EXCERPT TO READ
Thermic maps provide a graphic tool to visualize heat loading on the endocranial surface.
The distribution of the values (thermic spectrum) supplies a quantification, which can help describe & compare the patterns of heat distribution within & between groups.
Absolute values are largely influenced by size differences.
Normalized values suggest further differences ass.x brain shape.
Simulation & numerical modeling are useful to provide a descriptive & quantitative approach to endocranial thermoregulation,
they supply a quantitative tool to investigate ontogenic & phylogenetic changes.
This is particularly relevant in paleo-neurology, considering the large shape & size differences described for fossil hominid brains.
The pattern of brain-size change in the early evolution of cetaceans
David A Waugh & JGM Thewissen 2021
PLoS doi org/10.1371/journal.pone.0257803
Most authors have identified 2 rapid increases in rel.brain size (encephalization quotient EQ) in cetacean evolution:
1) at the origin of the modern suborders odonto- & mysticetes, around the Eo-Oligocene transition,
2) at the origin of the delphinoid odontocetes mid-Miocene.
We explore how methods used to estimate brain & body mass alter this perceived timing & rate of cetacean EQ evolution.
We provide new data on modern mammals (mysti-, odontocetes & terrestrial artiodactyls):
- brain mass & endocranial volume scale allometrically,
- endocranial volume is not a direct proxy for brain mass:
inconsistencies in the methods used to estimate body size across the Eo-Oligocene boundary have caused a spurious pattern in earlier relative brain size studies.
Instead, we employ a single method:
we use occipital condyle width as a skeletal proxy for body mass, using a new data-set of extant cetaceans.
cetacean rel. brain size is most accurately portrayed using EQs based on the scaling coefficients as observed in the closely related terrestrial artiodactyls.
Finally, we include additional data for an Eocene whale, raising the sample size of Eocene archaeocetes to 7.

COLLECTED MATERIAL

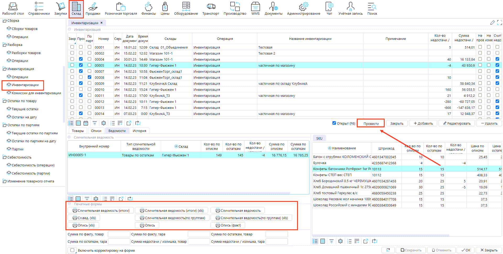
Task: Uncheck the Открыт (F6) checkbox
Action: pos(334,123)
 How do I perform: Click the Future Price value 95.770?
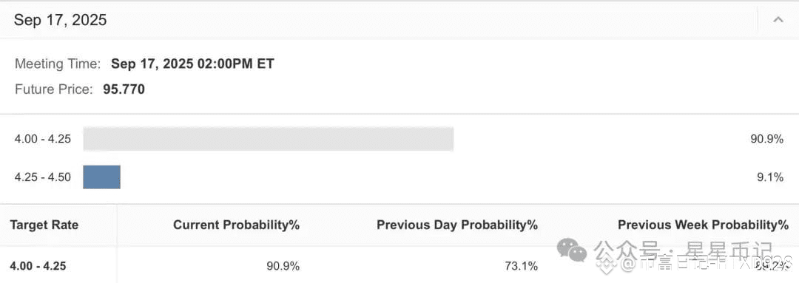(x=124, y=89)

TASKS
• 1. Return the passage of the excerpt on endocranial heat and cetacean brain size that lies between "The distribution of" and "ass.x brain shape.", inclusive.
• 2. In the excerpt on endocranial heat and cetacean brain size, what skeletal proxy for body mass do Waugh and Thewissen use?

COMPLETED EXERCISE
• 1.
The distribution of the values (thermic spectrum) supplies a quantification, which can help describe & compare the patterns of heat distribution within & between groups.
Absolute values are largely influenced by size differences.
Normalized values suggest further differences ass.x brain shape.

• 2. Occipital condyle width